I am excited to turn 30.  One day? Looking back at the 20's will be a little easier.  Right now? I am excited to just start again.


Now.......just have to sell the house!

Friday, April 9, 2010

Boxes

Boxes

Paper

Tape

Markers that keep going missing....I think we will find them when we unpack!

More paper

Sore muscles

Cleaning

Organizing

Advil from 2002?

Must throw stuff out

Must throw more stuff out

Hoarding tendencies rearing their ugly heads

Not so much in throwing out but collecting wierd things

Have about 20 new in package still toothbrushes

No joke

Husband thinks he married a freak

Has never packed a house with me before

I have done all our moves and so he is learning some new quirks after 10 years!

Boxes

Paper

Tape

Boxes

Paper

Tape

I turn 30 tomorrow and my biological clock is ticking.  Head? Could you please inform body that you can't have kids? Could the memo please be sent around to the clock is turned off? SERIOUSLY!!!!!

I have heard this gets worse for the next ten years

I will have to get another pet

Dress it up and name it peaches

Boxes

Paper

Tape




Need to get back to packing.

Wednesday, April 7, 2010

Moving

WE ARE MOVING!!!!!!!!!!!!!!!!!
 
To Edmonton.

Not sure if this is good or bad. 

Some goods:
  • shopping
  • crohns specialists for Husband
  • great concerts
  • shopping
  • did I mention shopping yet?
  • amazing farmers markets
  • cool new house in the south side close to international airport
  • which means cheaper flights
  • way for fun for people to come and see us. 
  • shopping
  • cool restaurants
  • amazing new job!!!!!!!!!!!!!!!!!!!!!!! (details to follow hopefully soon.  Waiting for contracts to be signed)
  • shopping
  • IKEA....is that shopping?
Sucky things:
  • leaving friends
  • selling everything off to move (the stress level is a little much at this point)
    leaving friends
  • leaving my barrista at starbucks.  The only one that makes me happy.  She is amazing.
  • packing.  I hate packing.
  • leaving our small group that we love
  • leaving our house that we finally finished this last month
  • leaving our friends
  • not having a comfort zone.  I have lived here for 9 years.  That is a lot.
It will be good though.  This is going to be an insane adventure and we can't wait! We still have a lot of people to tell and contracts are signed hopefully today so that we can tell more people and get started on everything.

This is nuts.

We have packed about 30 boxes so far.  Making a small dent! We have also thrown out a lot of stuff again.  We are so funny that way.  Yesterday, for five boxes packed, we threw out 2 black garbage bags of stuff.  We hate clutter.  No hoarding happening here!

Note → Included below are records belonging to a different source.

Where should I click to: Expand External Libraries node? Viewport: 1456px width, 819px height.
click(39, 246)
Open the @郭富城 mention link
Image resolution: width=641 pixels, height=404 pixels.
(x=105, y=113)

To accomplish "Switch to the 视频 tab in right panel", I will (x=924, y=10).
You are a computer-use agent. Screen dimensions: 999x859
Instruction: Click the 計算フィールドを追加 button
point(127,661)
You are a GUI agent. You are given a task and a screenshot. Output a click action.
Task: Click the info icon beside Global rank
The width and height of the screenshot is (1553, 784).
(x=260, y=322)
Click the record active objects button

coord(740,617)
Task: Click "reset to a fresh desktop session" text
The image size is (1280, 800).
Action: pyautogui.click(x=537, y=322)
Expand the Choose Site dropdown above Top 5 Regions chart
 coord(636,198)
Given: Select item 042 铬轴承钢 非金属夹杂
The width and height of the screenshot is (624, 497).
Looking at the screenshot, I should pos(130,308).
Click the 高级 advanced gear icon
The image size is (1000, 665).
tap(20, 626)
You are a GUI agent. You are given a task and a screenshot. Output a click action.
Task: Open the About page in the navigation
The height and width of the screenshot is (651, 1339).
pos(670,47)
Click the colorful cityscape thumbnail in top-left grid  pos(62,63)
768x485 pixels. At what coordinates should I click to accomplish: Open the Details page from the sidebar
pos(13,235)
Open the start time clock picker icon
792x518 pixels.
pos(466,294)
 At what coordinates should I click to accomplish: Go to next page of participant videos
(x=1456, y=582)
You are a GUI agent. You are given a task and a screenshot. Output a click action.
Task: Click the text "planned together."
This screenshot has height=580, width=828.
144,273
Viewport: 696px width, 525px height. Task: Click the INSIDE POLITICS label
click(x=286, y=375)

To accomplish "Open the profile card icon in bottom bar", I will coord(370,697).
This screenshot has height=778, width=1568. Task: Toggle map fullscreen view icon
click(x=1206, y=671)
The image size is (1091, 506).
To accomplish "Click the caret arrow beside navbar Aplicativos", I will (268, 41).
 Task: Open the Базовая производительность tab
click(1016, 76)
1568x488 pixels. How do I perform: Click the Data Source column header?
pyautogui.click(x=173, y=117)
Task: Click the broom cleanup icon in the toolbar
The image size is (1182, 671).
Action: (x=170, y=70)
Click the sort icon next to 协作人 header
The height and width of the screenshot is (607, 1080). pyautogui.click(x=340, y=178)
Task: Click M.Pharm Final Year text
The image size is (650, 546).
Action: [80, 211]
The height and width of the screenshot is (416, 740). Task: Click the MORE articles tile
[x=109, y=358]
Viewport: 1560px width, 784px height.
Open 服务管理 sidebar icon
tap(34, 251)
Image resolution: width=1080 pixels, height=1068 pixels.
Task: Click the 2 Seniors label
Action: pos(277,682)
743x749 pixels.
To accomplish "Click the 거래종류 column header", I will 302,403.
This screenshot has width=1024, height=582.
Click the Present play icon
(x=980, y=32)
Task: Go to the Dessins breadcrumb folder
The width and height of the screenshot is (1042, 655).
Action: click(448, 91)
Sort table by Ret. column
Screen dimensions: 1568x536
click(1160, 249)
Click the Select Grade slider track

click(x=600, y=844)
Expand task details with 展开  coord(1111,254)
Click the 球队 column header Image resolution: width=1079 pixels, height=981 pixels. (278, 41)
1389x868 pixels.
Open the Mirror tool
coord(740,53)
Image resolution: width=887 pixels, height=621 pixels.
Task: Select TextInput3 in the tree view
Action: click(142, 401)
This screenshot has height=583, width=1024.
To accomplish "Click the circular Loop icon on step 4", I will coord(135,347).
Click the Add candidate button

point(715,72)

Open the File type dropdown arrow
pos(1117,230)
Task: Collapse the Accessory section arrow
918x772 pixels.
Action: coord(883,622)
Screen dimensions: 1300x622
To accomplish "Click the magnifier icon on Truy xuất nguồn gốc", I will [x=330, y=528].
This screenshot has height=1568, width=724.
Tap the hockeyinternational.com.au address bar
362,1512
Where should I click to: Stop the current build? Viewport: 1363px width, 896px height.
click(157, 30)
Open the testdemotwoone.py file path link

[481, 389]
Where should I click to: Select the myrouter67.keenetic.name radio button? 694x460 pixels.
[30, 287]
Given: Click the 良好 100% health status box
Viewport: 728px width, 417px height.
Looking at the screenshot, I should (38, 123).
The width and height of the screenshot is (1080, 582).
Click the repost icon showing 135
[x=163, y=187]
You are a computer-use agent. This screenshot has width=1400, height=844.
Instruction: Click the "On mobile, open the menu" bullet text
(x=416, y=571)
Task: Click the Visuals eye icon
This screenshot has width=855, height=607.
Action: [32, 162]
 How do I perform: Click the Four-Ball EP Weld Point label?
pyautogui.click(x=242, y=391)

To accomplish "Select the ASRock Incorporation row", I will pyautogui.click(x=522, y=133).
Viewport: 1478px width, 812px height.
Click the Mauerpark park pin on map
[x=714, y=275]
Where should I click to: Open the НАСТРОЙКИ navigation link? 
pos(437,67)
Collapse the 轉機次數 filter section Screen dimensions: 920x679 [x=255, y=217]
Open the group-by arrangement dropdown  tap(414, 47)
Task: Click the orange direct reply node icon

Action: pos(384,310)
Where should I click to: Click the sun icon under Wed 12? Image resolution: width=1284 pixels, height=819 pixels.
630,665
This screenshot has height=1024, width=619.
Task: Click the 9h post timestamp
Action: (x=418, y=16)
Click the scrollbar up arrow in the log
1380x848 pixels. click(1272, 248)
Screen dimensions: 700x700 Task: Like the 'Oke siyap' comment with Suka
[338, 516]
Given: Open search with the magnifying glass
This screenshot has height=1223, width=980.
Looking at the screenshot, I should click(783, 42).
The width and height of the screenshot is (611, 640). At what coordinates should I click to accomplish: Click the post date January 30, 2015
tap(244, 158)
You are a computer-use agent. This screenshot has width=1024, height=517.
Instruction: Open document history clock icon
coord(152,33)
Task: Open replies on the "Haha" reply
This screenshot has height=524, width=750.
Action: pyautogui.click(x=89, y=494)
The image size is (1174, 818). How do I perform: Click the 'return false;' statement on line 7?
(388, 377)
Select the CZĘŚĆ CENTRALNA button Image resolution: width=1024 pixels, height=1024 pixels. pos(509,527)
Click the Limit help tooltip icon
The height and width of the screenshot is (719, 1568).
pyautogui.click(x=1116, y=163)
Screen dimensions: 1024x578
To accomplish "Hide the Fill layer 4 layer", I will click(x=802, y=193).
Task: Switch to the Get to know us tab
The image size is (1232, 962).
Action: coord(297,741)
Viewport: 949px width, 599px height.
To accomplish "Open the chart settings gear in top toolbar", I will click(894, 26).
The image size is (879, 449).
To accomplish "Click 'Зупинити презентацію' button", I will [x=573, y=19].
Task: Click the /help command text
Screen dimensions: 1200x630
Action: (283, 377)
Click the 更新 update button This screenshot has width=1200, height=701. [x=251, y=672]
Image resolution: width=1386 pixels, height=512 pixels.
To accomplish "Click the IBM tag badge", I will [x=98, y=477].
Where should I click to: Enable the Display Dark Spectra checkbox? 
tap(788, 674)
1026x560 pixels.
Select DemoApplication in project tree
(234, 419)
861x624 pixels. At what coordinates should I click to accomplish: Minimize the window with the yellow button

Check out this timeline........

                    April 8th   turn 12 (legally dead, brain aneurysm thing)
                    April 10th turn 30 (crap! I feel old)
                    April 17-27 move away
                    April 27th start our new work adventure
                    May 20th our 10 year wedding anniversary
                    May 22   Husband turns 30

That my friends is going to be one insane month and a half.

Time to go to work.  I have to train people at the restaurant to take over for me today! Not selling yet, but will have to.  This is going to be nuts.



What is the craziest thing you have ever done?